GINGRICH: I guarantee you, the language they draft for the public plan will give it huge advantages over the private sector, or it won't work.
GINGRICH: Because it won't work. And what they will do is rig the game. Anybody who's watched this Congress, who believes this Congress is going to design a fair, neutral playing field, I think would be totally out of touch with reality. I think it's disingenuous on the President's part. And it wouldn't work.
JOHNSON: I used an analogy to see if Mr. Gingrich would consider any government role. When I got on an airplane, as you do all the time, whether it's a small airport in Peoria or Logan Airport in Boston, I'm very reassured to know that the FAA exists, that pilots are required to be trained in a very standard way. In other words, I'm happy to have the government involved in kind of providing a certain basic standard for safety. Isn't there a role for government in regulation, in setting standards?
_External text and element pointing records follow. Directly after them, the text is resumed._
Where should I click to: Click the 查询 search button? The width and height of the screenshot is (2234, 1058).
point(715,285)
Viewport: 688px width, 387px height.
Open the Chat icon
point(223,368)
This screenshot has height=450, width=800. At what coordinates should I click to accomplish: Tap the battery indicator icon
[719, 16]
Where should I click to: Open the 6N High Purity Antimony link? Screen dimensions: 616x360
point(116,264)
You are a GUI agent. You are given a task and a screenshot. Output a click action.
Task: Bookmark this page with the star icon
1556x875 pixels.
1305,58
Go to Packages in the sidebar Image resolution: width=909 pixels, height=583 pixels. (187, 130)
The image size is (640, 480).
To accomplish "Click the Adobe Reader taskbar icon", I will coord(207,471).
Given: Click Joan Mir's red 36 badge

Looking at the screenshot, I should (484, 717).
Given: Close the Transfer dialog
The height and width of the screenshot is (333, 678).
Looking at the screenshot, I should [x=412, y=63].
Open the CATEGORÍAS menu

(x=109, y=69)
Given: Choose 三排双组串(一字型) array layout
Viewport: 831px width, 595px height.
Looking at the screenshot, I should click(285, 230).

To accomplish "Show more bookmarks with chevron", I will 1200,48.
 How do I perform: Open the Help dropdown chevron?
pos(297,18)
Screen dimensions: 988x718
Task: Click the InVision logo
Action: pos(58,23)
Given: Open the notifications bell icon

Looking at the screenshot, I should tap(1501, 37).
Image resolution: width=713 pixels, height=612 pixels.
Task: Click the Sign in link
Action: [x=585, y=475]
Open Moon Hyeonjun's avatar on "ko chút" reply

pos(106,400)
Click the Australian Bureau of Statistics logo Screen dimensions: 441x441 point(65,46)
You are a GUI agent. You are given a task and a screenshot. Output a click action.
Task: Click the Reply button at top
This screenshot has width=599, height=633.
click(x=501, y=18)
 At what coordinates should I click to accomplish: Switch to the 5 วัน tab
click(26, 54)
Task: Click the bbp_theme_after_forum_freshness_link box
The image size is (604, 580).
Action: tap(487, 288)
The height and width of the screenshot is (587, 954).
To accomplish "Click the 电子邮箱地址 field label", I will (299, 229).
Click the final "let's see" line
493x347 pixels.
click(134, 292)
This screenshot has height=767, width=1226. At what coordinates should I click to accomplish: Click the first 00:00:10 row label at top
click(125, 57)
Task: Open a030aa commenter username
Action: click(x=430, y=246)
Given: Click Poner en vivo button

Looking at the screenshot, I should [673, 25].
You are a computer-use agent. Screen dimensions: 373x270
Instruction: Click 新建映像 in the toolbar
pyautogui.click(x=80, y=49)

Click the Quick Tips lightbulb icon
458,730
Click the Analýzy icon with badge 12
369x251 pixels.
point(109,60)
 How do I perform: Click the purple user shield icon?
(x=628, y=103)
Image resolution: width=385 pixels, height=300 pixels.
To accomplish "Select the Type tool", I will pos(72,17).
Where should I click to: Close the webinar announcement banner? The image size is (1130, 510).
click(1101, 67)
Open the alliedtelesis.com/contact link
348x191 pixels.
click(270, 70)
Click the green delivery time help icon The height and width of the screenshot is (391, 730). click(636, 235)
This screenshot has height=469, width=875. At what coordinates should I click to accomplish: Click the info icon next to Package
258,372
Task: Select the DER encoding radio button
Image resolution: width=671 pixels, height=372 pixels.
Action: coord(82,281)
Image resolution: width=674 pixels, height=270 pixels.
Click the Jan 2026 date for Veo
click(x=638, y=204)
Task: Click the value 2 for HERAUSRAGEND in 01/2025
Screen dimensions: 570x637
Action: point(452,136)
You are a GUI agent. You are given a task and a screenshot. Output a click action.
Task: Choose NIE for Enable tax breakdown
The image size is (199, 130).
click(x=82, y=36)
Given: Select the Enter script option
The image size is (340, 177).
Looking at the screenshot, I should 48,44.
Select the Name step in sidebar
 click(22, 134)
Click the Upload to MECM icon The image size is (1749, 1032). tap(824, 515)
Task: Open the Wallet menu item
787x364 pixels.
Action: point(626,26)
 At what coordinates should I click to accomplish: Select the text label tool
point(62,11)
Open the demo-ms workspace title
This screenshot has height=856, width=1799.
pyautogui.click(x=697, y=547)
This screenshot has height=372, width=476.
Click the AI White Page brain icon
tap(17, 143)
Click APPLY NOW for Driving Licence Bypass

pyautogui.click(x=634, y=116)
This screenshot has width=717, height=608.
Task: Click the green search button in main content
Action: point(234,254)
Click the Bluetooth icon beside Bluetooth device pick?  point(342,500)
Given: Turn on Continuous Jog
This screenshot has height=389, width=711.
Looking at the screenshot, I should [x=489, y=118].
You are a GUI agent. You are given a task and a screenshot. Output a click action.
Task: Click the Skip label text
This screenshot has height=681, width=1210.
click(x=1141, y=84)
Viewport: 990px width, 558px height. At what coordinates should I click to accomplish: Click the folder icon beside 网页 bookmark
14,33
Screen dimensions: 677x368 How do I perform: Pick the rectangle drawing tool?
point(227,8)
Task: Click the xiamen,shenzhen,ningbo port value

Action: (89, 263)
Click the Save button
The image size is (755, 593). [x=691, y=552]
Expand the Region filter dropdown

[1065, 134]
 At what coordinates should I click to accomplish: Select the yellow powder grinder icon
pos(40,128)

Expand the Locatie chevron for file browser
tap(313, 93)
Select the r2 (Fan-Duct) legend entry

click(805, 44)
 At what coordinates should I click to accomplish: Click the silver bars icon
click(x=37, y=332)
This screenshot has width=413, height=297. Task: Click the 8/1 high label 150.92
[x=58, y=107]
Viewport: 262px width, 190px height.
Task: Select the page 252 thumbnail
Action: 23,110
GINGRICH: Sure. Look, I'm a Theodore Roosevelt Republican. I think there's a lot of role of government to set the rules, but not to run the system. If we could pass a rule that said, if you as a doctor follow the established best practices, and you have an electronic record that proves you followed the established best practices, then you have a safe harbor from malpractice suits. Now, there would be a win-win for the country.
JOHNSON: So, is it fair for me to say you're not opposed to a strong role for government. You don't like government insurance, per se?
GINGRICH: I like the government to set standards, to set goals, to incentivize the right behavior. I'm for reform. I don't think the current system comes close to the optimum outcomes. But, I'm very cautious about a reform that locks us into really bad models.
JOHNSON: Two other points. Mr. Gingrich is very much opposed to taxing employer health benefits as income. In that sense, he differs from Senator McCain. But like President Obama, he favors a loan forgiveness program for medical students, helping them with their debts after medical school.